You'll get there....just put yourself in the birds place...think what you would feel like if you were in the same situation....strange place...away from your family etc...sounds a bit corny but true.


----------



## XxSophie01xX (Jun 14, 2012)

No, you are completely right. So far today, so good. When he has been getting ratty and wanting to get out, I have just spoken to him softly and played some wild bird noises. Calms him down instantly.


----------



## XxSophie01xX (Jun 14, 2012)

Oh, one other thing. What does the crest up/down mean. Usually it's up but when I'm playing him the bird noises and occasionally when I talk to him his crest is down. Also he grinds his beak a lot at night, usually when he's sleepy I think.


----------



## poohdog (May 16, 2010)

Never kept cockatiels but the crest thing will be display of some sort.No doubt you will work out for yourself whether it is aggression or whatever...at least the bird is reacting to you.


----------



## AlexArt (Apr 25, 2010)

Pet shops have alot to answer for, all they care about is money!!! 
Crest up can mean a number of things, my little cockatoo puts hers up when she's excited, there's something or someone new or she's scared of something - she'll fluff her cheeks up too when she's scared or stalking someone or a cat, depends on the circumstances but you'll get to know his quirks! 
The beak grinding is normal when they're tired and settling down to go to sleep, both mine do it after they've tired them selves out playing! As for toys it does take time - my amazon had no idea what they were and has only now started to look at things and we've had her nearly 2yrs, and even with food hidden in them it takes her ages to catch on - although she's not very bright anyway!, but they learn by watching and copying you so spend time playing with the toys yourself with the bird watching to peak their curiosity and to get the idea!


----------



## XxSophie01xX (Jun 14, 2012)

I just thought I'd update anyone who's interested on the progress I've had with Clarence. He has FINALLY decided that millet is the best thing since sliced bread, so I have given to it to him only when my hand is in the cage - so he learns to associate my hand with something he loves. Last night and today he started to peck a few bits out of my hand!!! I'm so proud of him. I'm wondering when the best time to teach him to "step up" is, as I don't want to lose whatever trust I've gained with him by doing it too soon.

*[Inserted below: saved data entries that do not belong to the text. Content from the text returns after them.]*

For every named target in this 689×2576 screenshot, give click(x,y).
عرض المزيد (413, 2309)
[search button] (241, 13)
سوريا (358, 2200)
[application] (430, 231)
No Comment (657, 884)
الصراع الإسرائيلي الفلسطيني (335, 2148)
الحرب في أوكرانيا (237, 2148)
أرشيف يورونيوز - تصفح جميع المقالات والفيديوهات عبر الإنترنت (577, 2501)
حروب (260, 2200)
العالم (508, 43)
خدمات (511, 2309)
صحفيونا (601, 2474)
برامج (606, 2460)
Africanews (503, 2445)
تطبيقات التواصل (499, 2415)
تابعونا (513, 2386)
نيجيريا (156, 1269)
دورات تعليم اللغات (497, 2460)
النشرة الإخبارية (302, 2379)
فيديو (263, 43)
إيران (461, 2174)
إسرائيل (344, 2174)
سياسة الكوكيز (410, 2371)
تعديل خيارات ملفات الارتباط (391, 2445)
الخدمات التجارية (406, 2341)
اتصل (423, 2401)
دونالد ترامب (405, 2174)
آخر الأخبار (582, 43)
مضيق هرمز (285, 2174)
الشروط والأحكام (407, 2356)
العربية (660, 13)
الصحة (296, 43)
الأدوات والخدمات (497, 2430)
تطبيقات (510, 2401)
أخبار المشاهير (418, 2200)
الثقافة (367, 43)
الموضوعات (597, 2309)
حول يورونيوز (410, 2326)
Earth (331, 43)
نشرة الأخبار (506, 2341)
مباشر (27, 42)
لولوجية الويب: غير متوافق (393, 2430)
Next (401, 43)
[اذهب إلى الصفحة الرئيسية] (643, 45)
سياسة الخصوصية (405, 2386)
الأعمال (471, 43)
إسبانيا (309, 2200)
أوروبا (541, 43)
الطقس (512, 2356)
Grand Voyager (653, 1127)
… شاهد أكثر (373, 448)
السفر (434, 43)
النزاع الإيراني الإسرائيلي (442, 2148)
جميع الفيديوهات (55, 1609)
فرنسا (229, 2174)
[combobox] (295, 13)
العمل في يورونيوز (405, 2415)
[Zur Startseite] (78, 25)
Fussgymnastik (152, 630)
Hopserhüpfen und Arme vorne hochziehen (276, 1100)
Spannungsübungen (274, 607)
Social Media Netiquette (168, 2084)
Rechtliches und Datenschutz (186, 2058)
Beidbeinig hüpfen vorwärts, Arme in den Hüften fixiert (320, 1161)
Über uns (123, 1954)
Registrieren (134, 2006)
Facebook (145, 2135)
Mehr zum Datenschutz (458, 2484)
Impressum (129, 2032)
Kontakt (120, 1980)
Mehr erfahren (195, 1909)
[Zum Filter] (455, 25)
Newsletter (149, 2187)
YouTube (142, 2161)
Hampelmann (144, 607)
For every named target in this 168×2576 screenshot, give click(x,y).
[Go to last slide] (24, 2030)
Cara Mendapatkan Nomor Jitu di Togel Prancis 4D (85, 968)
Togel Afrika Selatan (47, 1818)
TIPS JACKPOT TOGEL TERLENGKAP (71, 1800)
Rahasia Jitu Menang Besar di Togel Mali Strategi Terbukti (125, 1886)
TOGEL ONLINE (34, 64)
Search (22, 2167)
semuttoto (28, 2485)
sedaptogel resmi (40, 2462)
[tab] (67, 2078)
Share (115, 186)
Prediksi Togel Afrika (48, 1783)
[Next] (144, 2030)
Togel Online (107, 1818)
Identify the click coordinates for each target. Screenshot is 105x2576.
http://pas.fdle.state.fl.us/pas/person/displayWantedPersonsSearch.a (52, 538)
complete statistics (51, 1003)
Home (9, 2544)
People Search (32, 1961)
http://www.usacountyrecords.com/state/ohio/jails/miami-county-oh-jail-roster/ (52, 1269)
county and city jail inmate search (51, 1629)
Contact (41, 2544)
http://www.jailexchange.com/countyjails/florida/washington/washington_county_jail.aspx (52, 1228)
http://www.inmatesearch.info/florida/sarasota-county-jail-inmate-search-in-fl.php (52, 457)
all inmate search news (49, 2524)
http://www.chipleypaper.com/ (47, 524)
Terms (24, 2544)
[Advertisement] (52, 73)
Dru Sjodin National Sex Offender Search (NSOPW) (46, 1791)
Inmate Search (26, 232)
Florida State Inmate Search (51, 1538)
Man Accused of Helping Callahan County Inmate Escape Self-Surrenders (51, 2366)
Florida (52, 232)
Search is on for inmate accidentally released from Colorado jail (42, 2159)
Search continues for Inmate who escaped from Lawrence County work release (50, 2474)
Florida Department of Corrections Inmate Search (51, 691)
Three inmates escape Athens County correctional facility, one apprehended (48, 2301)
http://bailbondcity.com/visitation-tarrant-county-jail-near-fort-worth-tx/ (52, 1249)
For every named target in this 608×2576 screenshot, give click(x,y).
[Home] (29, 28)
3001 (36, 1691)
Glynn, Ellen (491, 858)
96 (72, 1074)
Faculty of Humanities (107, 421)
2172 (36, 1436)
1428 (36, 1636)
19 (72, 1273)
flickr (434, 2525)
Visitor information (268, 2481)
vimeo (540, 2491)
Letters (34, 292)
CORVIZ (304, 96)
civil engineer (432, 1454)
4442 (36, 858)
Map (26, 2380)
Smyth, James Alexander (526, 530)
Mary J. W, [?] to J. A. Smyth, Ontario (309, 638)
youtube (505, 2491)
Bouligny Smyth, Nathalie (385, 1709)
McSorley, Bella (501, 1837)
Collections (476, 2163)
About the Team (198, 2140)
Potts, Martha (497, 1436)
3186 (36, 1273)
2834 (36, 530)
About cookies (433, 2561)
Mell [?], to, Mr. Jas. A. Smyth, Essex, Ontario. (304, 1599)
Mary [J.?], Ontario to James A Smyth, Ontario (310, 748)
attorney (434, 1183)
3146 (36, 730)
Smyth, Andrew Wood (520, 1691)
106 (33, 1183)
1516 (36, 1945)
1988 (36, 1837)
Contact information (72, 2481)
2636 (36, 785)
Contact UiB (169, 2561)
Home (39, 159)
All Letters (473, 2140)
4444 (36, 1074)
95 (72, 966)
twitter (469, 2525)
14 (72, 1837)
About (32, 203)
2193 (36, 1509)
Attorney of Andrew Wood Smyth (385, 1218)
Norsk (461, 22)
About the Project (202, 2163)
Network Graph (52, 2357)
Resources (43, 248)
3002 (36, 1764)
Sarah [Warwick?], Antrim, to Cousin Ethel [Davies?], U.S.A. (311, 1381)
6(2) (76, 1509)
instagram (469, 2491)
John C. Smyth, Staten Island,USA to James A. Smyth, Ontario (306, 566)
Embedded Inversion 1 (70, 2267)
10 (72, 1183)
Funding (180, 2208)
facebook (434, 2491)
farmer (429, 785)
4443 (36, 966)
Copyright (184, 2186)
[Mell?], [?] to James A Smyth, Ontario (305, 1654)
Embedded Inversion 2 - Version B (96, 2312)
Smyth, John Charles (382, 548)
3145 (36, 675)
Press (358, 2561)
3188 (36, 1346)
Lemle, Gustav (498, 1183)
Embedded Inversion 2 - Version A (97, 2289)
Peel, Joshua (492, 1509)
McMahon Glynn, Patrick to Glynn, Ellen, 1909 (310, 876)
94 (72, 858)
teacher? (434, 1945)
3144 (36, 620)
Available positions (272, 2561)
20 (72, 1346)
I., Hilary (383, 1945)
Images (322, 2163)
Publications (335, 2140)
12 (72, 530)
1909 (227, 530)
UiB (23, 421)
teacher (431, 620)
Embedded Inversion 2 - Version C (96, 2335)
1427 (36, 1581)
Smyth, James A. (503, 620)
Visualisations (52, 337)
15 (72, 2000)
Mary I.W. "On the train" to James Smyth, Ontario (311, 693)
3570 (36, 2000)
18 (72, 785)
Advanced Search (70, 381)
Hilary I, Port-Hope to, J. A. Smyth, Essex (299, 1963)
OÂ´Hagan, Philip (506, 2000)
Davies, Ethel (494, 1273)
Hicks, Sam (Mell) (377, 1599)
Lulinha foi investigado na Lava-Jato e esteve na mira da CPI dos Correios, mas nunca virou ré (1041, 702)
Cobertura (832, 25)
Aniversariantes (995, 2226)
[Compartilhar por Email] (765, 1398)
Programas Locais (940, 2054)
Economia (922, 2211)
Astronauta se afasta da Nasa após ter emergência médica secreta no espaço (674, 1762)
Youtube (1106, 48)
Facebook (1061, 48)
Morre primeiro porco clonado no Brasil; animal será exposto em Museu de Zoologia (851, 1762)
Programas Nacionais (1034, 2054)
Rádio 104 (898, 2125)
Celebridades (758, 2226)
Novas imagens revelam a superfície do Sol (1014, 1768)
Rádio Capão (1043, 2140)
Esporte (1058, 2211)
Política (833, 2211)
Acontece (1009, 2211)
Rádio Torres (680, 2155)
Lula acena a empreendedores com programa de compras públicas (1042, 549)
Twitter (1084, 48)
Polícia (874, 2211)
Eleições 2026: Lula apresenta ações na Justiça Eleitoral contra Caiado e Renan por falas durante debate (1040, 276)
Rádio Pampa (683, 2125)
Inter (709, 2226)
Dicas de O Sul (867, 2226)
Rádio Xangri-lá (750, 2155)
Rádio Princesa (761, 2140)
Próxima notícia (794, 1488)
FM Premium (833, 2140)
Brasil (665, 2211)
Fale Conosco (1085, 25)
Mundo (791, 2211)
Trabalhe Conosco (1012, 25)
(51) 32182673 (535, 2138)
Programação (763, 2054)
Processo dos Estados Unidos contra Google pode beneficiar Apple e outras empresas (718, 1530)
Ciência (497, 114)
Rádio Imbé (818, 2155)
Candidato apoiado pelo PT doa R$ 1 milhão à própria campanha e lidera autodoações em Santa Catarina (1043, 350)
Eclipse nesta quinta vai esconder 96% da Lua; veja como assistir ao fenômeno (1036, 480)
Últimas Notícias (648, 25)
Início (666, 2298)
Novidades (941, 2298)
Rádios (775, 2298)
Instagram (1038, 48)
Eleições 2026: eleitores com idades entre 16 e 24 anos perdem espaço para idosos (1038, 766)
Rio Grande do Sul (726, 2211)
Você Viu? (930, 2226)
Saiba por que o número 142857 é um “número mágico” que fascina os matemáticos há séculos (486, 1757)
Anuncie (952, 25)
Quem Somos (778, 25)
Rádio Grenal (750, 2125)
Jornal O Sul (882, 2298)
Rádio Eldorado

I also brought him some new toys today, he hasn't taken much notice of them but I've been playing with them and he's been watching me, so hopefully he'll learn soon! 

Anyone have any idea when the best time to teach him to step up is?


----------



## Phoenix24 (Apr 6, 2013)

As people have said - take your time!!! You already posted in this forum last week about your new cockatiel, and the message is the same this time: he was an aviary bird, and needs time to settle in.

Years ago I had a cockatiel that had been someone's pet for years and thus was tame - but he didn't warm to me at all (ever, really) because he was more at ease with men (my mum's partner became his bestest mate, and he used to sit on his shoulder and whistle the laurel and hardy tune, and dance to a bobbing sock). Even then it took quite a while for that trust to be earned.

Let yours get comfortable with your hand in the cage first, and then start introducing a small perch for him to learn to 'step up' on. After that you can try a finger - but not until he doesn't think a human hand is some predator coming to get him!


----------